I saw him in the distance, walking down the sidewalk and paid him little mind. Pedestrian traffic on our street is not uncommon. Cold weather was coming and I wanted to finish the yard cleanup before it became too unpleasant to work out of doors. The dead reminders of a once verdant spring littered the landscape. These would become the mulch for next year’s gardens. When I looked up again, the man was a hundred or so feet away. I did not recognize him and his dress, a tweed sport coat with sweater vest, open collar oxford cloth shirt, and dress jeans, suggested that he was a visitor to the neighborhood. Most of the walkers I knew of wore sweats, although the more trendy of them sometimes wore running gear. He gave me a smiling look of recognition which confused me. I had left this type of familiarity between strangers in the Midwest; people on the east coast tended to ignore strangers, and I was certain I had never seen him before.

“John,” he said, “it’s good to see you.”

“I’m sorry,” I replied, “do I know you?”

“I’m Tod,” he said.

I paused at this. He did not say Mr. Tod or Tod anything, just Tod, pronouncing it as if it were spelled todt. It was a proper German pronunciation and, as my German kicked in, I wondered If he were using the name as a noun. Tod is the German word for death. I started to back away as I asked my self, “did he just call himself ‘death’.”

Although I am certain I did not voice the thought, he said “that’s right, Death. When I first meet people, I try to use a synonym, something not too off putting, to give the fact of who I really am a chance to sink in. Even though you know German, it took a few moments for the fact of my name to sink in.”

I started to get frightened at this point because, despite his friendly manner, his smile had no warmth, and I was uncertain as to whether I was talking to some sort of kook, a serial killer perhaps, who liked to toy with his victims before doing them in. Yet, despite his cold demeanor, he didn’t look threatening and, in another setting, he might have been taken for an academic out for an afternoon stroll. His eyes were dark and unblinking and I had the uncomfortable feeling that he was looking through me, not at me.

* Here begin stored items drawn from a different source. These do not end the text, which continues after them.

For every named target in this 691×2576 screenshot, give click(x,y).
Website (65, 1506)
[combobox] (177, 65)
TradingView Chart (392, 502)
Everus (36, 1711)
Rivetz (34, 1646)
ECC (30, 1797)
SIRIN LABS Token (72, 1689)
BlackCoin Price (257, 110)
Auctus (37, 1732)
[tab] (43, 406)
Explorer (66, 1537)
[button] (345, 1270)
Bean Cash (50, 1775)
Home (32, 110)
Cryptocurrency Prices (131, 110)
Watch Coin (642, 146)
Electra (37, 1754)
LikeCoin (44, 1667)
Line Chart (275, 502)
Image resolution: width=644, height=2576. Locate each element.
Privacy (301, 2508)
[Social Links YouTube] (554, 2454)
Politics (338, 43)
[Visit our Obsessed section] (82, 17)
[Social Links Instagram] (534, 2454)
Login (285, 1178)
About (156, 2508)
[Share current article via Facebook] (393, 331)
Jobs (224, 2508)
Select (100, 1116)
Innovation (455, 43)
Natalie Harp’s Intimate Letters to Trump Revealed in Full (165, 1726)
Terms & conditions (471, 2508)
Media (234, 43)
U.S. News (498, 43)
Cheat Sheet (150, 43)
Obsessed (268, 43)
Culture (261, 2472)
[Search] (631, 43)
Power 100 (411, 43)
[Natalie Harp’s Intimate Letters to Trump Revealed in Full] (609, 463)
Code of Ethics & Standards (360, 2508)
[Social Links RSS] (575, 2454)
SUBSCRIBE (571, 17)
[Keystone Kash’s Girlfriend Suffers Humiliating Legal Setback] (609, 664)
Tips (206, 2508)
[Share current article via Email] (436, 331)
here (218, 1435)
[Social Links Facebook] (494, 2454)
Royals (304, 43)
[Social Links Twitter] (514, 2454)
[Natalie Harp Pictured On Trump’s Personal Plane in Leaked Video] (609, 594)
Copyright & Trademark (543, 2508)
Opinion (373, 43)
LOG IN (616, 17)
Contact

He continued standing on the sidewalk and I was prevented from backing up any further by the fence which suddenly started pressing into my back. He had the advantage over me because if I ran either left or right, he could easily cut me off.

As if to answer this latest thought he told me “no, you cannot run away from me. But that is not the reason I am here. Your time is not yet. I’m here because I sensed that you have had me on your mind of late. I am here to answer some of your questions, save one.”

“And that is?” I asked.

“Don’t ask me how much longer you have,” he said, “that is knowledge that I do not have and it shouldn’t matter to you anyway.”

He was about 10 feet away from me at this point but made no effort to come closer and remained standing on the sidewalk. It didn’t seem possible. Did Death really dress like a preppie?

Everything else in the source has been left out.